Many of the Gentiles St. Paul addressed where semi-proselytes, i.e., Gentiles who admired Judaism and associated themselves with the local synagogue, but had not converted. They may have been reluctant to be circumcised, to accept the burden of keeping all the commandments, or to deal with the impact of their conversion on their families and on their place in Roman society. Long before St. Paul arrived on the scene, such semi-proselytes had believed that to participate in Israel's covenant with G-d, they had to keep the commandments, i.e., they had to convert and become Jews. St. Paul explains to them that "now that faith has come," i.e., now that G-d has sent his Son to be crucified, it is possible, through Christian faith, to participate in the covenant of Israel without converting and keeping the commandments. Christian faith relieved the semi-proselyte of the obligation to keep the Law. The grace which perfected the commandments, and would render Jewish observance all the more profound and effective - that same grace made it unnecessary for the semi-proselyte to keep them. That is why St. Paul, apostle to the Gentiles, taught that the New Law that perfected the commandments also set them aside. The grace that would make the commandments of the Old Law even more meaningful for the Jew, allowed the semi-proselyte to forget about them, for he could now participate in the Covenant of Israel without them. Paul used the same argument to combat the influence of the Judaizers and oppose their demands that Gentiles should keep the Law of Moses. When we consider St. Paul 's teachings in the context of his mission to the Gentiles, we get a new perspective on his critique of the Law.
Galatians: The Jew and the Greek in the Church
Galatians 3
[24] So that the law was our custodian until Christ came, that we might be justified by faith.
[25] But now that faith has come, we are no longer under a custodian;
[26] for in Christ Jesus you are all sons of God, through faith.
[27] For as many of you as were baptized into Christ have put on Christ.
[28] There is neither Jew nor Greek, there is neither slave nor free, there is neither male nor female; for you are all one in Christ Jesus.
The Christian Jew is no longer under the custodian. He does not experience the Law as external, as a burdensome regulation he is required to observe, because the Holy Spirit reveals the divine and human truth of the commandments and provides a "power for salvation" which enables the Jew to fulfill the commandments joyfully, with interior devotion to the truth they reveal (CCC 1968). Of course, the Greek doesn't have to keep the Law, and in that respect, the Jew and the Greek are different, but that difference, like the difference between male and female, is of no account in the Church, because both are saved by faith in Christ, both are sons who have received the Holy Spirit.

^^^^^^^^^^^^^^^^

# [Task list]
1. In the commentary on Galatians, what did semi-proselytes believe, long before St. Paul arrived, that they had to do to participate in Israel's covenant with G-d?
2. Change the commentary on Galatians from "[25] But now" to "in Christ Jesus.", writing "guardian" wherever "custodian" appears.

# [Data records]

^^^^^^^^^^^^^^^^

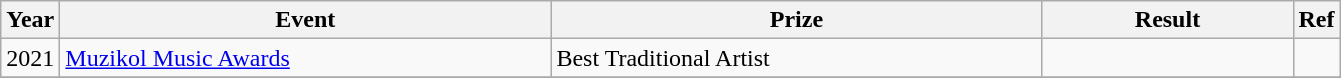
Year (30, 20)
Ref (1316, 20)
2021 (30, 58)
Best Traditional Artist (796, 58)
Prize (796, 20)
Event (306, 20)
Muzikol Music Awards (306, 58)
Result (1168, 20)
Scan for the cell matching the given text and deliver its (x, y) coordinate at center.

^^^^^^^^^^^^^^^^

# [Exercise results]
1. They believed they had to keep the commandments, which meant converting and becoming Jews.

2.
[25] But now that faith has come, we are no longer under a guardian;
[26] for in Christ Jesus you are all sons of God, through faith.
[27] For as many of you as were baptized into Christ have put on Christ.
[28] There is neither Jew nor Greek, there is neither slave nor free, there is neither male nor female; for you are all one in Christ Jesus.